» **PROBLEM TO SOLVE**:
Using the data below, return all lines in which "Close" appears.

» **SUPPLIED ENTRIES**:
%%

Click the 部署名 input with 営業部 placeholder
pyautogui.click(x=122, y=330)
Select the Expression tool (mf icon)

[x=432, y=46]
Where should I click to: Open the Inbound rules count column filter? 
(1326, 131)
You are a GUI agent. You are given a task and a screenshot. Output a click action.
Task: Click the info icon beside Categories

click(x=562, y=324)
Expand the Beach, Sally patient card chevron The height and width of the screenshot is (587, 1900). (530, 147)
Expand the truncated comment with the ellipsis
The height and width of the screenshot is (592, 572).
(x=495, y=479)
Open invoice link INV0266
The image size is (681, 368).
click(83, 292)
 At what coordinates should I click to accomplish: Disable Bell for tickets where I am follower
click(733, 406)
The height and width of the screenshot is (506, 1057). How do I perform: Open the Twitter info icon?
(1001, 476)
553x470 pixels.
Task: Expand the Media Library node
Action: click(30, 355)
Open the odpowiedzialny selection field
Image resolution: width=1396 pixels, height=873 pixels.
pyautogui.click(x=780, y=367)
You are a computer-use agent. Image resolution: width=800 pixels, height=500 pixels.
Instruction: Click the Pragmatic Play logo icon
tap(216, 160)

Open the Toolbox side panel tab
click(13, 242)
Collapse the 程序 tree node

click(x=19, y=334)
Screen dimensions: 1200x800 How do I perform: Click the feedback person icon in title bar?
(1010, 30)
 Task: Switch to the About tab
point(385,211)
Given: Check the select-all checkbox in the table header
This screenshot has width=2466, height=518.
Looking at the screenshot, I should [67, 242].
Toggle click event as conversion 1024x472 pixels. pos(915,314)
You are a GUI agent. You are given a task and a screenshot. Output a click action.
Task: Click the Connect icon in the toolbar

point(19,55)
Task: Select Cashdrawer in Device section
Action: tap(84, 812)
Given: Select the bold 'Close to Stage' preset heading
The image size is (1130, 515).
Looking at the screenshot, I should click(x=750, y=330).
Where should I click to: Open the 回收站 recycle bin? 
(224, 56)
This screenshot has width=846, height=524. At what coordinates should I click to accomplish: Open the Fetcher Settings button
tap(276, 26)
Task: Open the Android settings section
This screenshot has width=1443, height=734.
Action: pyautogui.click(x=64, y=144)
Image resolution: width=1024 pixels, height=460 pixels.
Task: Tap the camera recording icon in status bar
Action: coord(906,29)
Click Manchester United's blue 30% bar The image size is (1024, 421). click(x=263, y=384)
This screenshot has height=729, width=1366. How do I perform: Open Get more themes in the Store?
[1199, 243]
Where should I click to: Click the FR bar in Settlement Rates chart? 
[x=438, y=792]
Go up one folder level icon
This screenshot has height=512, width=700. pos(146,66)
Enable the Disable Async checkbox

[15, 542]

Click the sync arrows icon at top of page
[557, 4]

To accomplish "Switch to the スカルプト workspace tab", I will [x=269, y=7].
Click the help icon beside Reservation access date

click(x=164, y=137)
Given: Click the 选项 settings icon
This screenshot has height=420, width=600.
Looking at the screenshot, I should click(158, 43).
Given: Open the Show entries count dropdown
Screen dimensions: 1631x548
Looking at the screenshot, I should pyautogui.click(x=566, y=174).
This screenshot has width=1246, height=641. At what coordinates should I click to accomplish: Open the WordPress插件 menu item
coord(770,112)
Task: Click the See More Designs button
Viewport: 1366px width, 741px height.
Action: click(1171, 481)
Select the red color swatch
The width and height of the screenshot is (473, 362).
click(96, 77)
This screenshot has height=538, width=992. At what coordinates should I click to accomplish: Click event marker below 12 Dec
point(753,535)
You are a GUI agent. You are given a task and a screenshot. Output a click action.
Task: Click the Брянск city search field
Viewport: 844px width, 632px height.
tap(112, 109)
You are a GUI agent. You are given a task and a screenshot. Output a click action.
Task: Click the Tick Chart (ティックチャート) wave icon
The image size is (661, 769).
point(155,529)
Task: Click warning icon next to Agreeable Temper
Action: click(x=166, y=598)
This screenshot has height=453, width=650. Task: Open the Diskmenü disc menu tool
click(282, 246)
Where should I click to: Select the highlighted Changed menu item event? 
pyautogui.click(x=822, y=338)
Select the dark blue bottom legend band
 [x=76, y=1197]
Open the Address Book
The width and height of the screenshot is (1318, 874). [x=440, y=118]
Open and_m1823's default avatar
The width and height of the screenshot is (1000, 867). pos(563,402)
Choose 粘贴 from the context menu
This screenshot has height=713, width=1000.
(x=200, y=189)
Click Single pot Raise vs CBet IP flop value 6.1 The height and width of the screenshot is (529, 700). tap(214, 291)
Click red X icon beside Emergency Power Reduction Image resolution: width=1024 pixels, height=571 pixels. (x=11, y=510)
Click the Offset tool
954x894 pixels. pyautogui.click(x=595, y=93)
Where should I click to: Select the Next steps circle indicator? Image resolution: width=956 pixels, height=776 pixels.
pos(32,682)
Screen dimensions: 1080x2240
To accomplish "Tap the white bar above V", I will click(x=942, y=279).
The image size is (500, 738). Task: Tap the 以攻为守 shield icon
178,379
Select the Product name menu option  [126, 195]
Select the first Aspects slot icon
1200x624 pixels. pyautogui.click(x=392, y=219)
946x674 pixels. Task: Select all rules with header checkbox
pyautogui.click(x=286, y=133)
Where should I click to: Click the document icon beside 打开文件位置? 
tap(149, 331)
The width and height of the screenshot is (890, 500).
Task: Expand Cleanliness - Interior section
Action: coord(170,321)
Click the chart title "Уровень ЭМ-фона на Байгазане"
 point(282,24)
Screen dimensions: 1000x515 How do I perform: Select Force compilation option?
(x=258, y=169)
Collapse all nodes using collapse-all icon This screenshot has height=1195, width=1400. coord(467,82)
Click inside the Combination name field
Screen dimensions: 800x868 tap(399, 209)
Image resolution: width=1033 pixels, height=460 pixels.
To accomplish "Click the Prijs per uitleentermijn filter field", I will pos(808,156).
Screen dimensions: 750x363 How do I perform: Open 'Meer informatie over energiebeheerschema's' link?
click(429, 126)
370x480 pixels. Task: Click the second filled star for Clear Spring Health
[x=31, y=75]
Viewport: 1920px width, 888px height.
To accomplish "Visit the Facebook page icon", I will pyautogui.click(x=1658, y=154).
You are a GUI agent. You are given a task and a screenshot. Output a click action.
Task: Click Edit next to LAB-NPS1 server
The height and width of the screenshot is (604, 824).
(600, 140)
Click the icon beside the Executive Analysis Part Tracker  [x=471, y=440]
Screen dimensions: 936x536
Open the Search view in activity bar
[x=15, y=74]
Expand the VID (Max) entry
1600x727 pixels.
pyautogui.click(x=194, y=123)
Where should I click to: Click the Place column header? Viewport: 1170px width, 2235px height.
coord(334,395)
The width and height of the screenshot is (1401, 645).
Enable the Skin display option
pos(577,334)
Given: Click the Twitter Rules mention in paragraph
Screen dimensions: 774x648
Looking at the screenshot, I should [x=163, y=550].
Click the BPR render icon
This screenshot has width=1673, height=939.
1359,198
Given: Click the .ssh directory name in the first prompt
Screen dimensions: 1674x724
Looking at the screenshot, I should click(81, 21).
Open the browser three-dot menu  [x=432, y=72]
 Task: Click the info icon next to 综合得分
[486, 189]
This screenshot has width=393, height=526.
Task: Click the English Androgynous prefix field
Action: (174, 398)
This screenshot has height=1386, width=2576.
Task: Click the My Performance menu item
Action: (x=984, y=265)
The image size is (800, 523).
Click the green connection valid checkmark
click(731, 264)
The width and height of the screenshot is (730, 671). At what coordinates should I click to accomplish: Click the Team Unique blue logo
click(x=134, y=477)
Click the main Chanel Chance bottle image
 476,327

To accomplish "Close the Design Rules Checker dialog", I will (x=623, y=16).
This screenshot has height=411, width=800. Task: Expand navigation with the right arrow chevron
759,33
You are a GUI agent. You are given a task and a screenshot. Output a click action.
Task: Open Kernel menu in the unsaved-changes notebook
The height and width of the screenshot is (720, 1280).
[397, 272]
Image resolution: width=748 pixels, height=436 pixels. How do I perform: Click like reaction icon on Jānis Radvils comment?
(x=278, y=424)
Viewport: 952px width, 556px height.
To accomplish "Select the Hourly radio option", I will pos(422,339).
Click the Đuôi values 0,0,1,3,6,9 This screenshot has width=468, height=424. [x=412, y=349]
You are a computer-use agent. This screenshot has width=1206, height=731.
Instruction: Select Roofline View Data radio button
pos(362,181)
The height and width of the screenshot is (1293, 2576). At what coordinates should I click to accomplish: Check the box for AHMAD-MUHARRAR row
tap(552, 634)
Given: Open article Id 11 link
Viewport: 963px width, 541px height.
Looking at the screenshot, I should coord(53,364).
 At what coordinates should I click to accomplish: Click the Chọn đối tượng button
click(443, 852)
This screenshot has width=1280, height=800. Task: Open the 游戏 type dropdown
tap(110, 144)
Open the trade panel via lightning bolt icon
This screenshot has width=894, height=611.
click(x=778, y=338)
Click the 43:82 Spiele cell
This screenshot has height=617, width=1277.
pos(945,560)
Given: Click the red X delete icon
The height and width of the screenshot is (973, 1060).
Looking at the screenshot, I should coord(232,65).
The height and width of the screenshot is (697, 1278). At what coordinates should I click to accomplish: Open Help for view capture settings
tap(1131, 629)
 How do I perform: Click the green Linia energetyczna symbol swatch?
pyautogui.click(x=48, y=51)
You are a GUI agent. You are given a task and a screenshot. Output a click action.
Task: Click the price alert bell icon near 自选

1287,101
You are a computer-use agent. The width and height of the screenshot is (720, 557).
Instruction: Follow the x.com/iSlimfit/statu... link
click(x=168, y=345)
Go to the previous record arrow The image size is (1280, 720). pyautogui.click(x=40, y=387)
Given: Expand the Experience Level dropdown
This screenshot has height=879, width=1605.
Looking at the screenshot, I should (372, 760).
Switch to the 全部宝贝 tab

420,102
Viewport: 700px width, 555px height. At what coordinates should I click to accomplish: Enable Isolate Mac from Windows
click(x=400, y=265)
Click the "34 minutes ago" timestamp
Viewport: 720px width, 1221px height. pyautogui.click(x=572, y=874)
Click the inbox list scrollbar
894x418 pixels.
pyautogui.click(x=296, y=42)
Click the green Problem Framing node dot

%%

» **SOLUTION TO THE PROBLEM**:
Given: Select the bold 'Close to Stage' preset heading
To accomplish "Close the Design Rules Checker dialog", I will (x=623, y=16).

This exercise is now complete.